Soon spring will come with flowering fruit trees—serviceberry, pears, apples, cherries—all members of the Rose family, so the flowers look quite similar, with 5 white or pink petals and many stamens in the center.
First to bloom is serviceberry, a somewhat crooked small tree or shrub with slender flower petals. When flowering begins, the leaves are still folded, only about half-grown, and covered with a fine, soft gray fuzz; later the leaves are smooth and dark green. The flowers produce many small, red, sweet and juicy fruits resembling tiny apples, often well-hidden by the leaves. These fruits would be popular with people were they not so quickly consumed by birds and other wildlife.Two species of Amelanchier grow in the Coastal Plain, distinguished by the sepals that are erect and spreading in A. canadensis or curved downward in A. arborea. Early colonists noticed the tree blooming when the shad were running, hence one of its common names, shadbush.
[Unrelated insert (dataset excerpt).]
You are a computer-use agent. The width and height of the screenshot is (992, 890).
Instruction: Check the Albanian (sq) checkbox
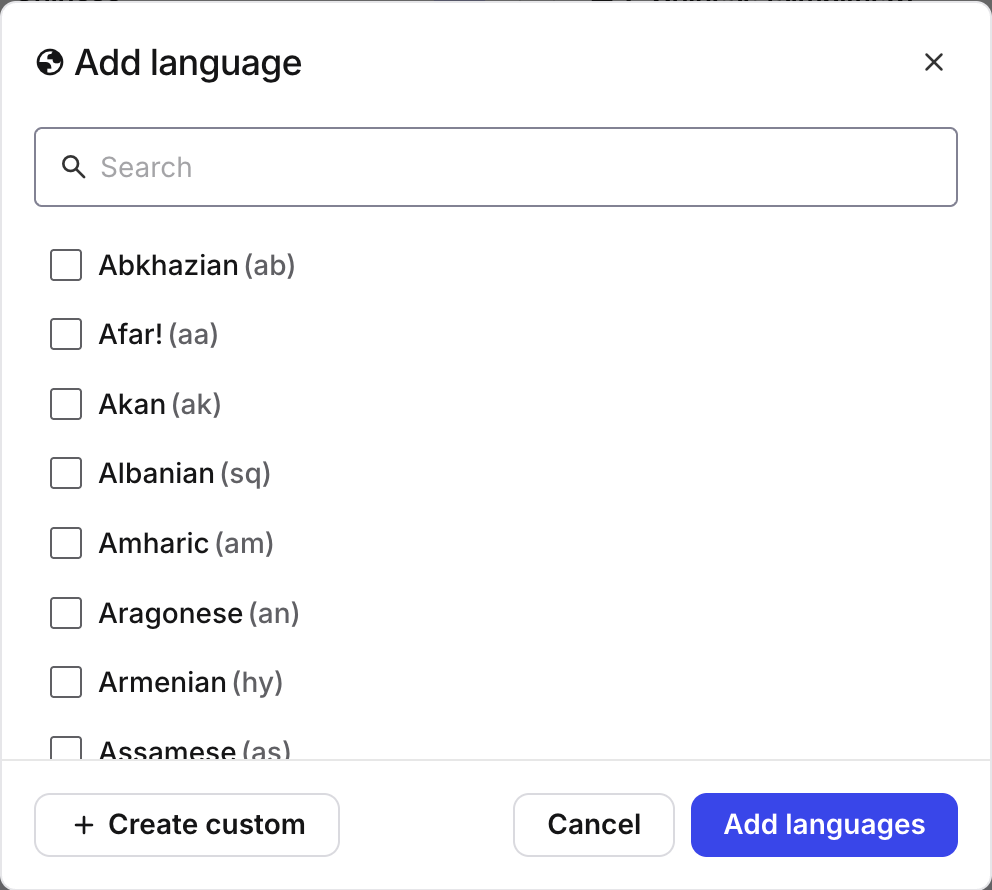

It was also known as “serviceberry” since the local ministers could visit winter-bound homes as the roads became passable, performing weddings and funerals and other services. However, in our area, serviceberry has been largely replaced by the introduced Bradford or Callery pear, Pyrus calleryana. This tree has a distinctive pyramidal shape covered with dense clusters of white flowers. Appearing before the leaves, the five-petaled flowers cover the tree in abundance, although many people find the odor of the flowers unpleasant. Flowers pollinated primarily by flies, not bees and other insects, always have a fetid smell.
Much has been written about the invasive character of Bradford pear. Native to China and Vietnam, it was named for the Chinese scholar Joseph-Marie Callery, who sent specimens of the tree to Europe from China. The species first came to this country in 1909, and in 1916 the U.S.Department of Agriculture brought in the plant to try to combat fire blight, which was devastating the commercial pear industry. Initially used as rootstock for common pear, it quickly became interesting as an ornamental. Various cultivars from China were also introduced and grafted onto rootstocks, and the cultivar ‘Bradford’ is one of the results.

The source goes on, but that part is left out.